For City fans for whom that was just another cycle of the failure, if not outright despair, since the days Joe Mercer and Malcolm Allison galvanised the club in the mid-sixties, and built a team piece by piece, it has to be a major reassurance that the current owner appears to be finally listening to his manager, Mark Hughes.
The word is that Sheikh Mansour bin Zayed al-Nahyan was anxious to establish City's ranking as the world's richest football club, a fact that apparently needed more immediate and unanswerable underpinning than merely beating Chelsea to the luxury signing of Robinho.
Kaka didn't happen and whatever his public statements, the old pro Hughes cannot have been too mortified. Of course he could have used Kaka - who couldn't with half a football wit? - but he didn't need the distorting focus of such a huge leap beyond the club's stage of progress. A Kaka is a crowning move, a celebration of a point of development when a club - and a dressing room - can handle the natural evolution of a team which comes with real progress.
It happened of course when Allison supplied Mercer with his shopping list all those years ago; the priceless veteran Tony Book had been brought in, and resident players like Mike Doyle, Glynn Pardoe and Alan Oakeshad grown dramatically in confidence, when the big coach made his moves.
Allison then signalled it was time to increase his resources and the signings of Mike Summerbee, Francis Lee and Colin Bell - at a cost of slightly more than £100,000 - provided the cornerstones of a relatively brief but brilliant empire.
Hughes clearly believes he has reached the same point of take-off, and if his priority shopping bill, which already includes the £12m Gareth Barry, will be stretching towards £60m if he also lands Carlos Tevez and Samuel Eto'o, no-one can accuse him of impulse buying.
if Eto'o can be prised away from Barcelona by a pot of gold from the Sheikh, City answer the most pressing question that has faced them in recent years. When, with the departure of Nicolas Anelka in 2005, were they ever going to find the firepower consistent with serious ambition?

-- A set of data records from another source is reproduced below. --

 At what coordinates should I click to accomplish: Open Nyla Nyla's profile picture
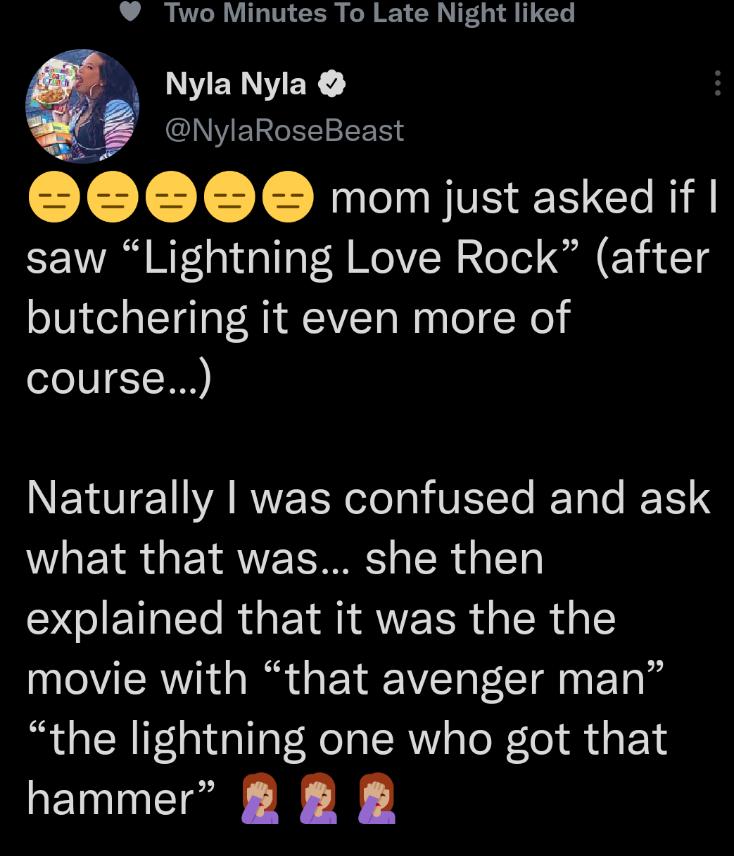(x=85, y=105)
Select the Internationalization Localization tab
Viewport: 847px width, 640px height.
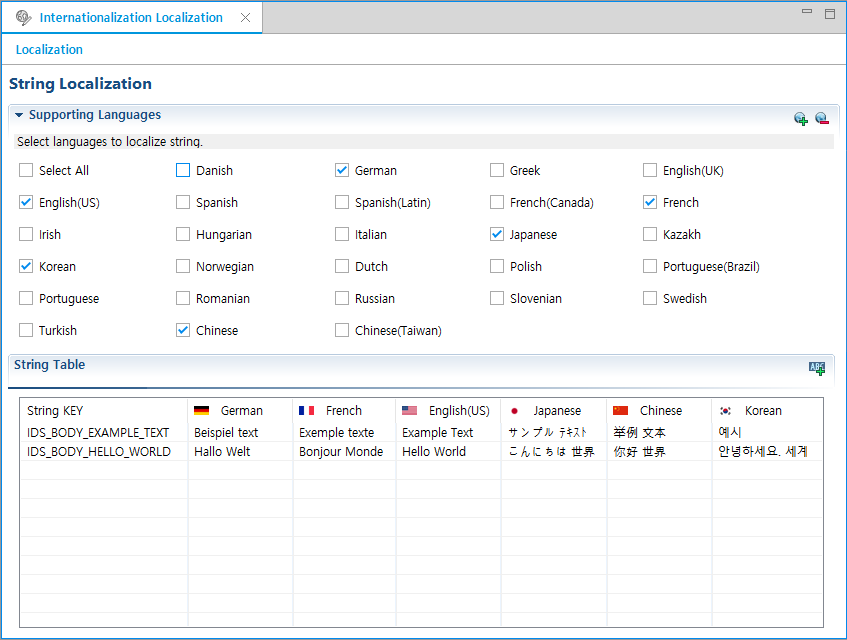coord(130,17)
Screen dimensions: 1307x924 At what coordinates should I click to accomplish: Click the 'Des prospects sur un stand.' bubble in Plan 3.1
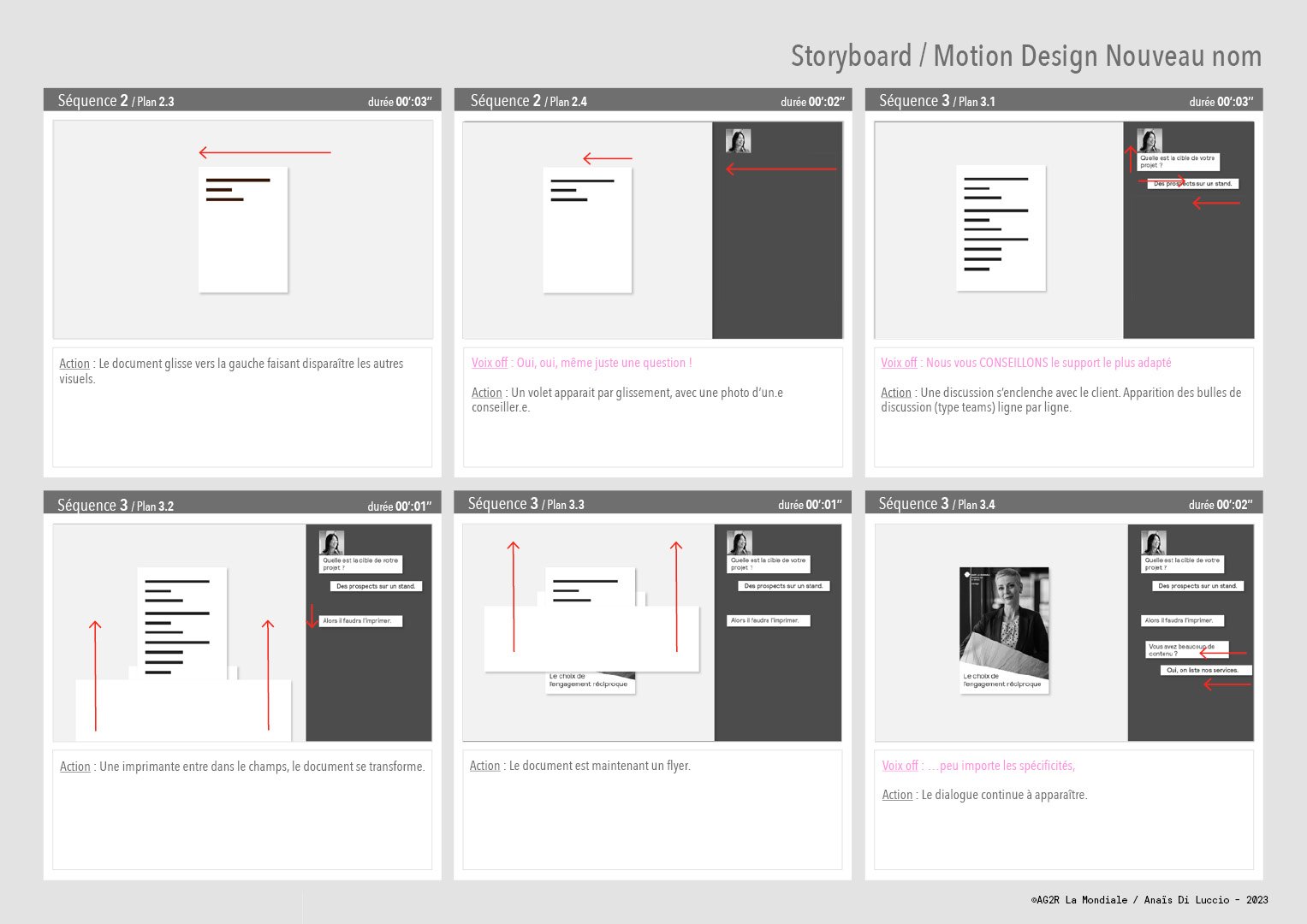[1192, 184]
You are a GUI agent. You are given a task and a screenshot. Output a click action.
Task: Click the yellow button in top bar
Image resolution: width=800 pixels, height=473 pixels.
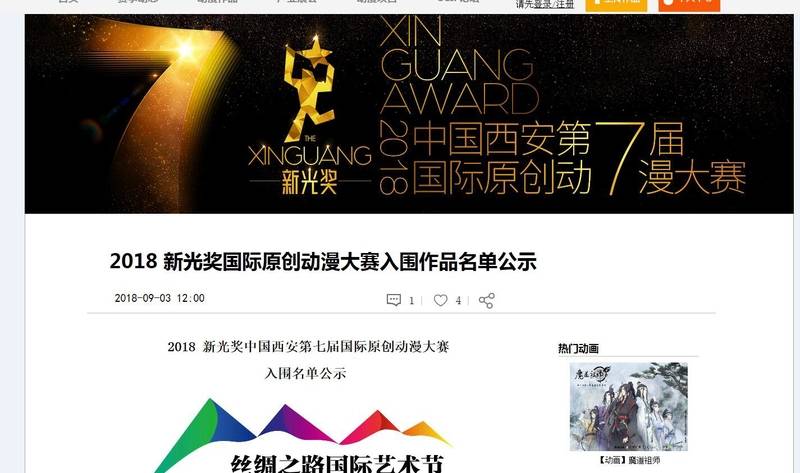(x=616, y=4)
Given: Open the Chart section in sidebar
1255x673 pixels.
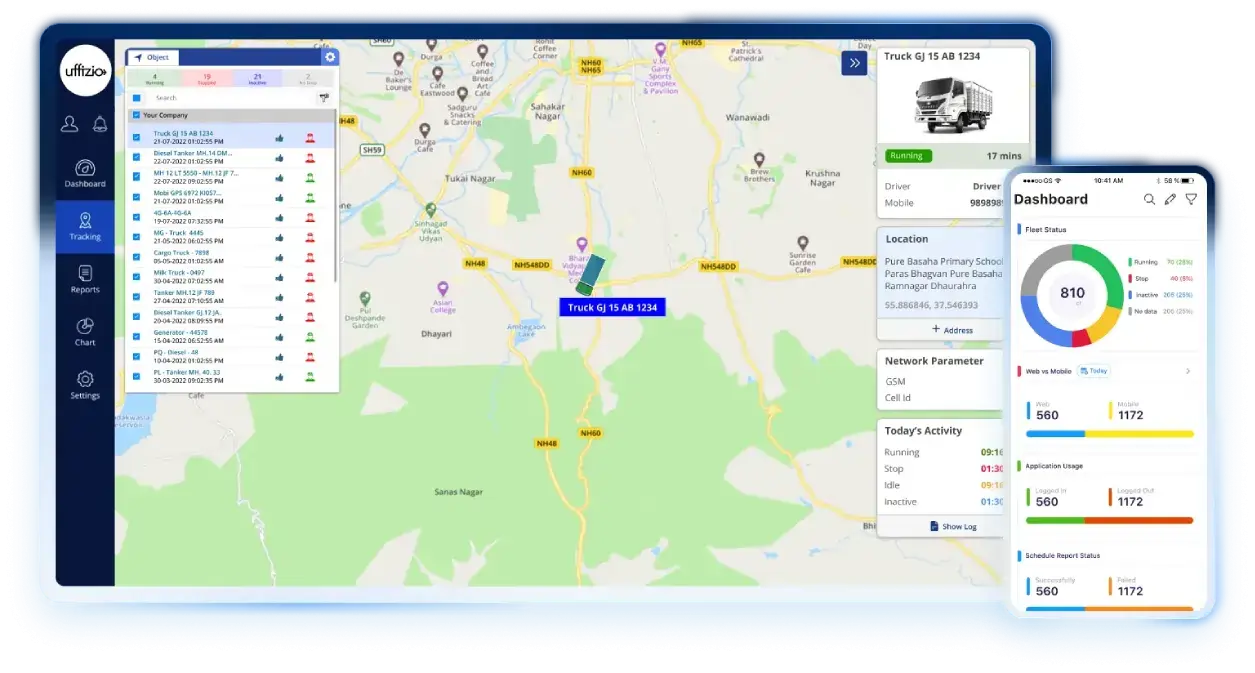Looking at the screenshot, I should tap(85, 332).

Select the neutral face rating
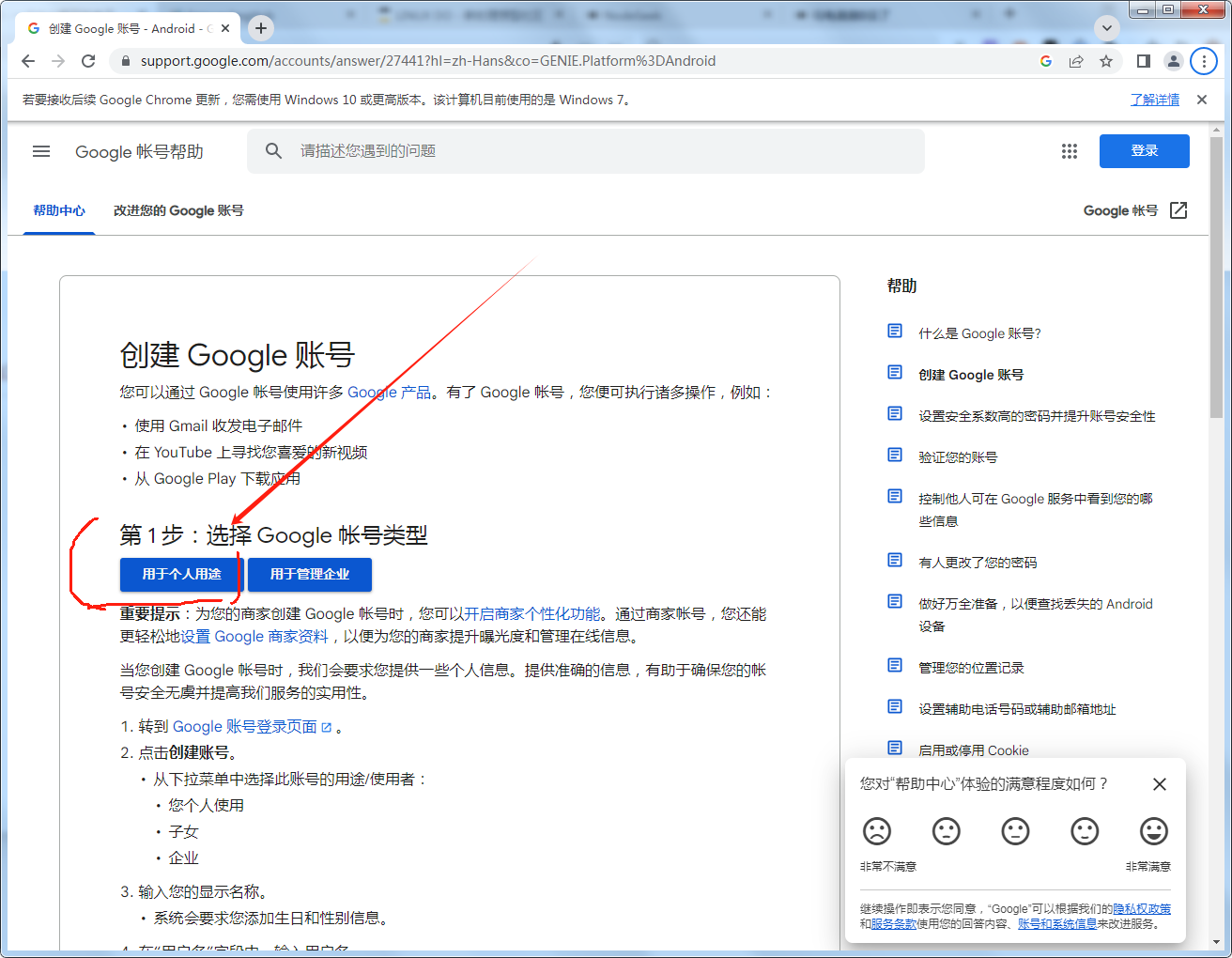1015,831
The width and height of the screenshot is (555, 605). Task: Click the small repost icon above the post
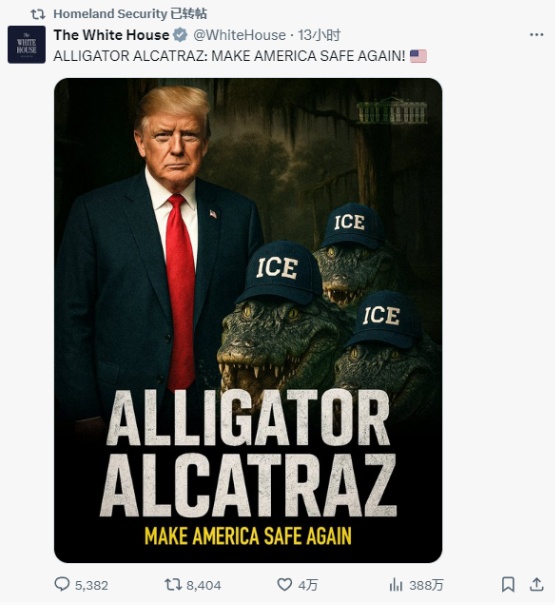(38, 15)
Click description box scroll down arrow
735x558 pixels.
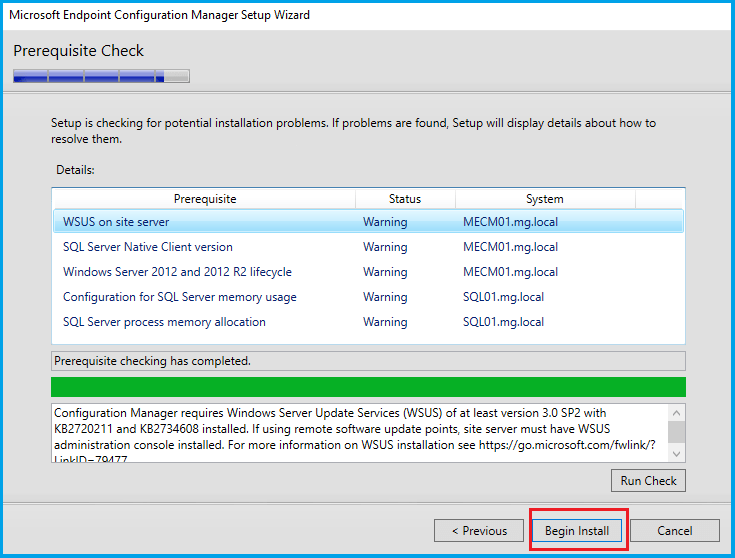(677, 453)
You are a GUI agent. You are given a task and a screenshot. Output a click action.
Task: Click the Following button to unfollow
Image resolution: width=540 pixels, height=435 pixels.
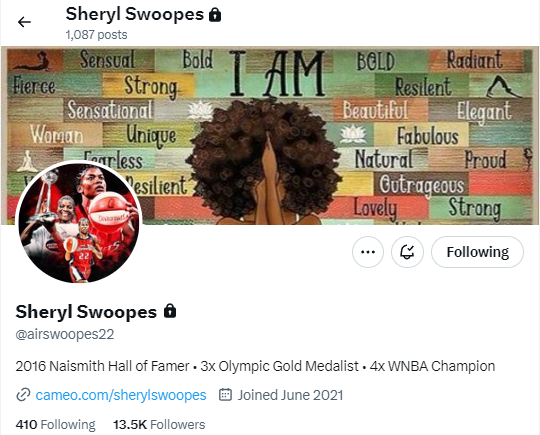pos(477,252)
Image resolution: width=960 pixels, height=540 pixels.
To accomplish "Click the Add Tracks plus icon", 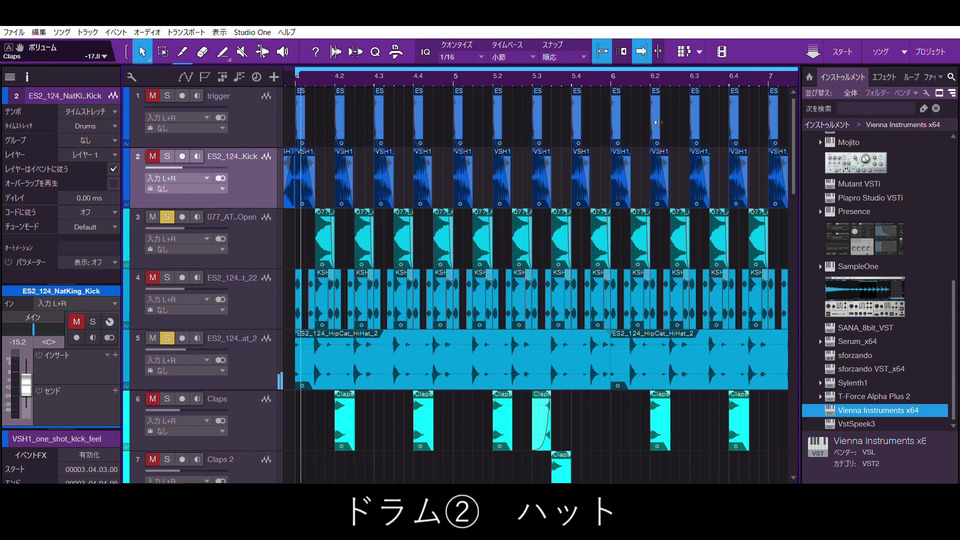I will [x=273, y=77].
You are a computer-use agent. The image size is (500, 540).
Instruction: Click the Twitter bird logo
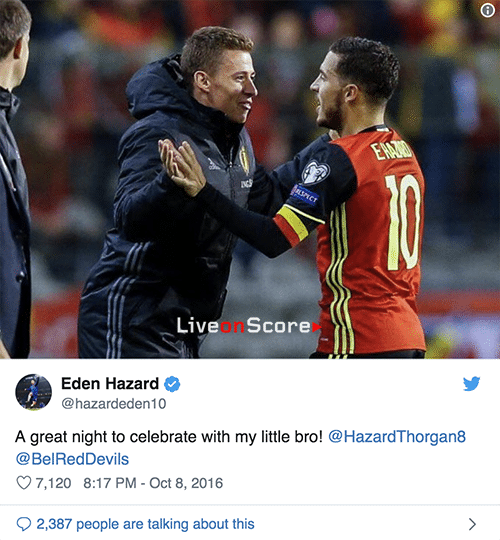click(471, 384)
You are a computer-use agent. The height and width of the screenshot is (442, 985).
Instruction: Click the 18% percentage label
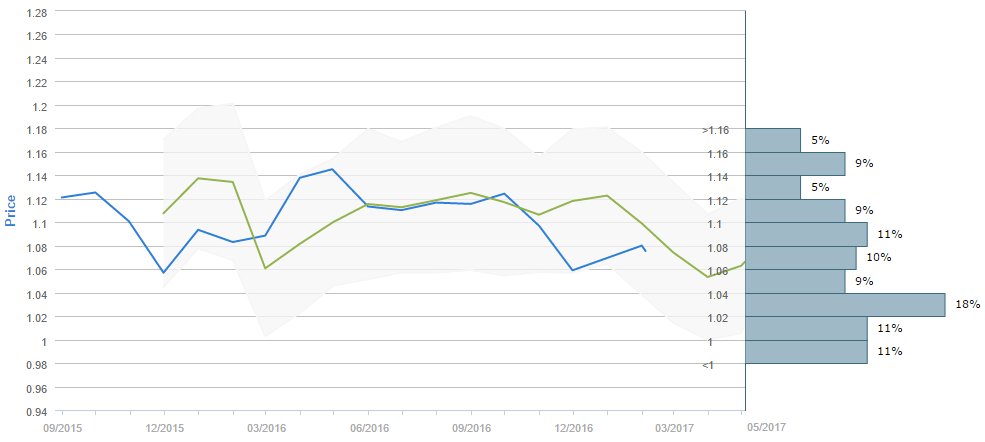[x=967, y=305]
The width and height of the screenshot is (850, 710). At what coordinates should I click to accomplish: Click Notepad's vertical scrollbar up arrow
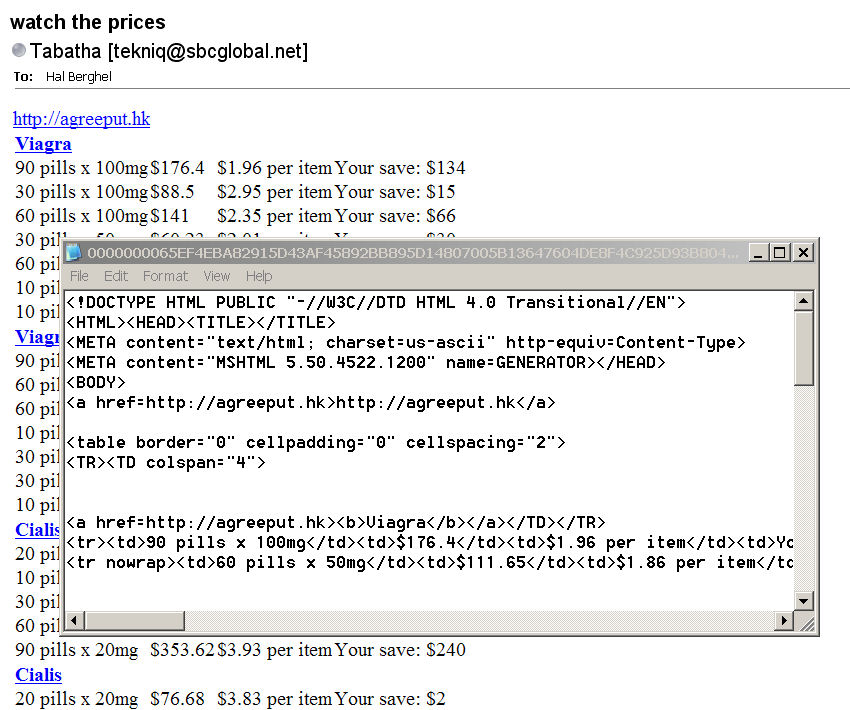pyautogui.click(x=804, y=301)
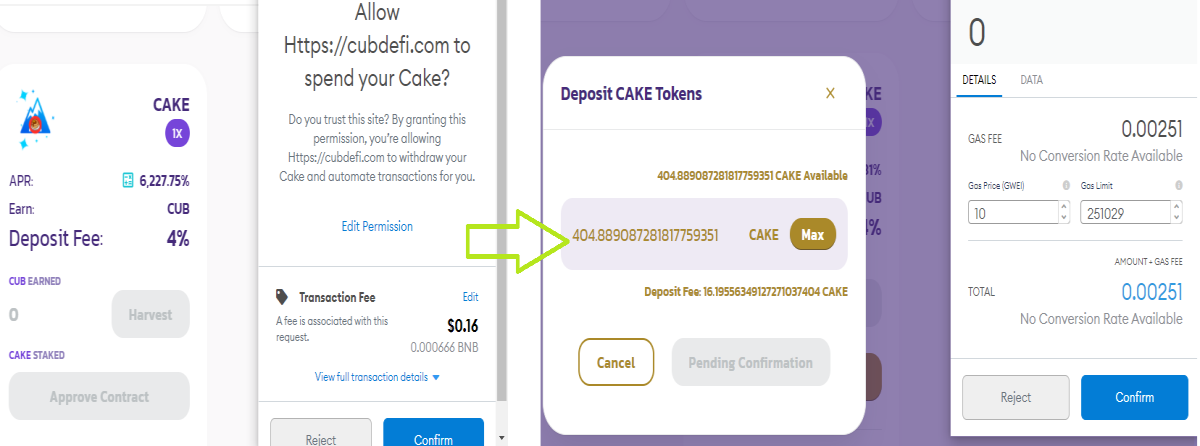Switch to the DATA tab

coord(1031,80)
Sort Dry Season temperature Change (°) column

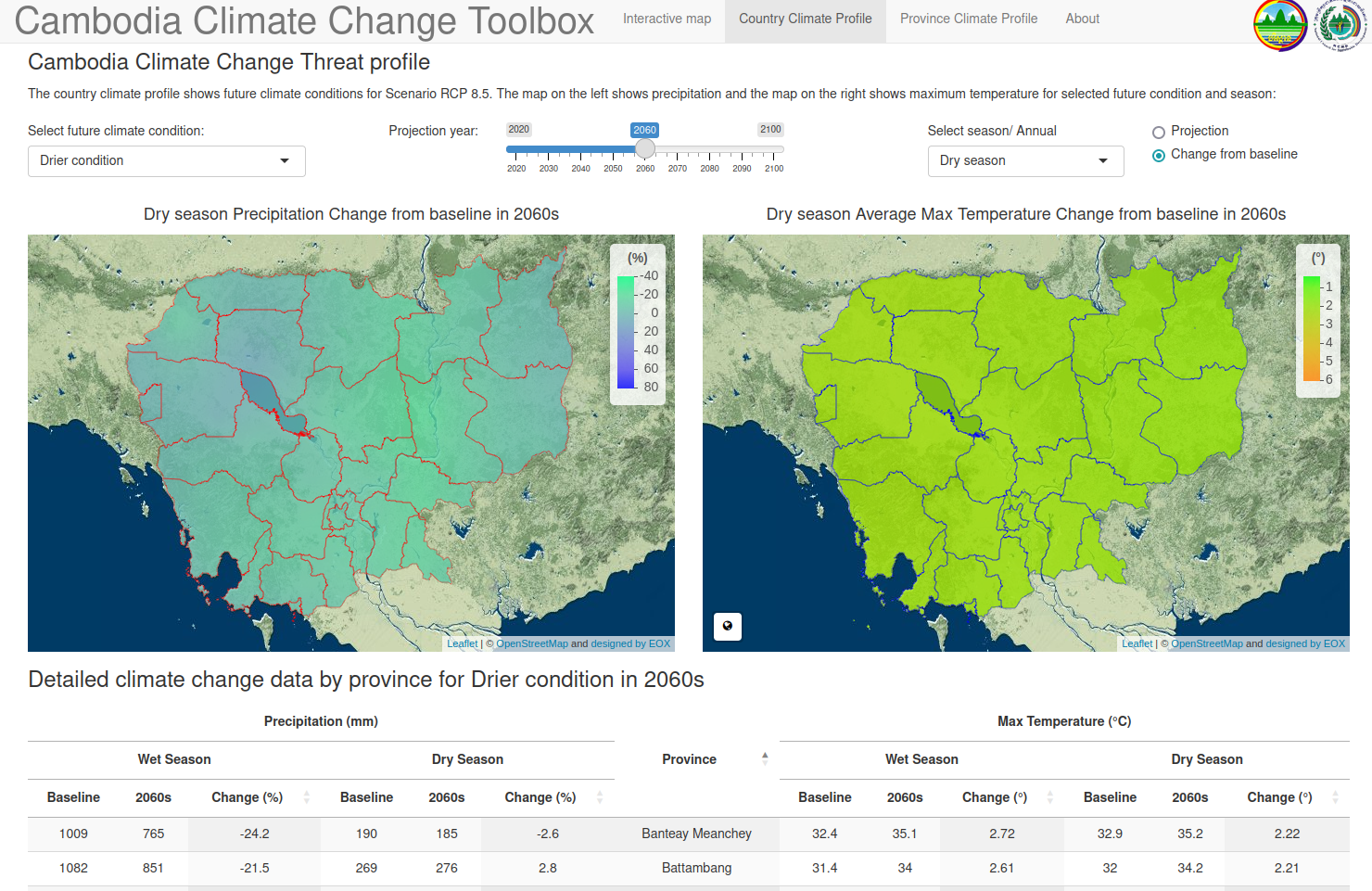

When Hughes was charged with producing football of sometimes rough physicality at Blackburn, he snapped at his accuser, "Well, it's tough playing great football with limited resources - give me 30 or £40 million and I'll see what I can do."
He has been given all of that and more now - plus the time to properly identify his most pressing needs. He has gone for a solid presence at the back of midfield and the possibility of striking potential of the highest quality. Just as importantly, it seems, he has been given the time to make his own team at his own pace.
Then, nobody needs to tell Mark Hughes, the options come down to just two - the glory or the sack.